There were footsteps outside, and the sound of scraping. “I’d better go,” he said.

“But if he doesn’t return, we won’t postpone again?”

“No,” he said. “We won’t.”

“Honor bright?”

He made a small laugh. “Honor bright.”

As he neared the door, something occurred to her. “How am I going to tell the girls?” she asked. This, the smallest problem, now seemed the most galling.

“What girls?”

“The girls in my class. The ones who are making the centerpieces and all.”

“Can’t we just save them?”

“They’re autumn-colored. Autumn and Christmas aren’t the same color.”

“They are in California,” he said, and pushed through the heavy steel door with a dapper doff of his hat to the cluster of girls waiting to come in.

“He looked happy, Miss Price,” one of them called out to Charlotte.

“He should,” she laughed. “I just granted him a two-week reprieve.”

They groaned as one. It was endearing, really, the way they took her wedding planning on as their own. “So my father can have time to get back,” Charlotte said, then, glancing at the sprawling cloth, “and to give me time to finish this vexsome dress.”

She laughed, and the girls did, too.

Later on, she did the job her mother gave her, and she wrote:



Dear Dad,

Jim thinks it would be better if you were here for the wedding and Clare, too. We’re going to have it on December 9th instead so please hurry back. Clare’s using his leg to get all kinds of attention. Poor kid is pretty bad off, though.



She wondered what would happen if she said Dr. Quigley sure seemed to be spending a lot of time at the lunch counter, but instead she just said,



We all wish you’d hurry back, and me especially.

Love always,

Charlotte





91


There was a Bitler Feed Store calendar on the kitchen wall, but no clocks. One freezing night Ansel stood in front of the calendar and figured out, more or less, what day it was. He did it while Aldine was asleep because they tried not to talk about Clare, Charlotte’s wedding, Ellie, or Neva. They tried not to talk about anything outside the little cocoonish world they’d made for themselves. Since the telegram delivery he’d listened so keenly for cars that even in his sleep he would think he was hearing the popping whir of tires and would bolt up in bed, listening until Aldine would stir and say, “What?” and he would say, “Nothing. Nothing at all.”

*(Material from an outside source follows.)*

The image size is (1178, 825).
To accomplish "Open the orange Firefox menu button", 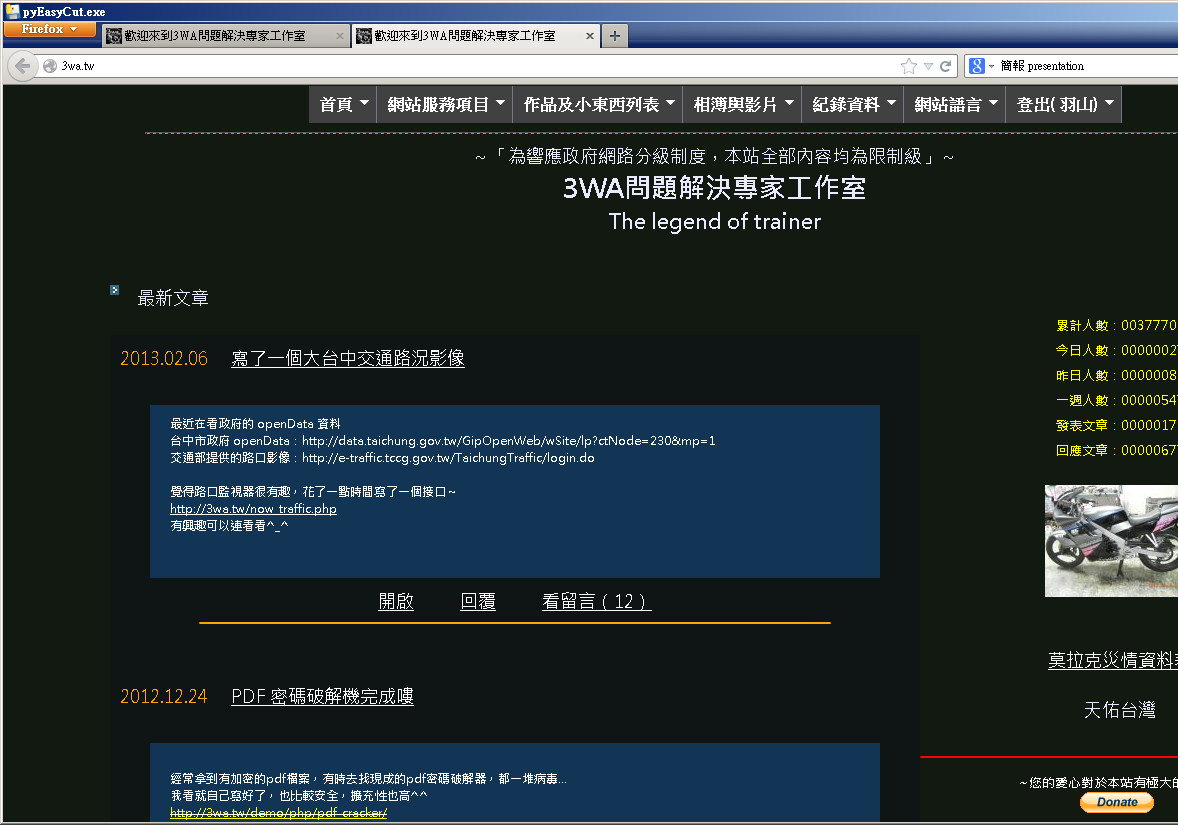I will pos(49,29).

Night was also when he walked to the end of the drive and pulled on the stiff metal lip of the mailbox, feeling around in the hollow box for letters. He’d done it four times and his hand had found nothing.

Counting up as best he could, he came to Thursday, November 23. He’d left Fallbrook on the fourth, so he and Aldine had been together a little over two weeks and no one had come to accuse them of stealing the car. Perhaps the baby would come that night or in the morning and he could take the doctor’s car back to Emporia and explain. This was the concern above all others, the fear of being arrested and branded a thief. The other problems were there, though. They waited in the corner like Ellie’s radio.

If today was Thanksgiving, Ellie’s birthday was two days ago and Charlotte’s wedding was tomorrow. He ran his finger along the tacky edge of the counter, and then let go. He was tired now, more tired than he let Aldine see. Sometimes when she thought he was working in the barn he lay down to sleep, hoping that sleep would make him stronger. He would have been glad to lie down in the house instead, to pull her close beside him and listen to her talk if she felt like talking, to let the elliptical vowels and tongue-licked r’s lull him into believing he could live in the mere sound of her.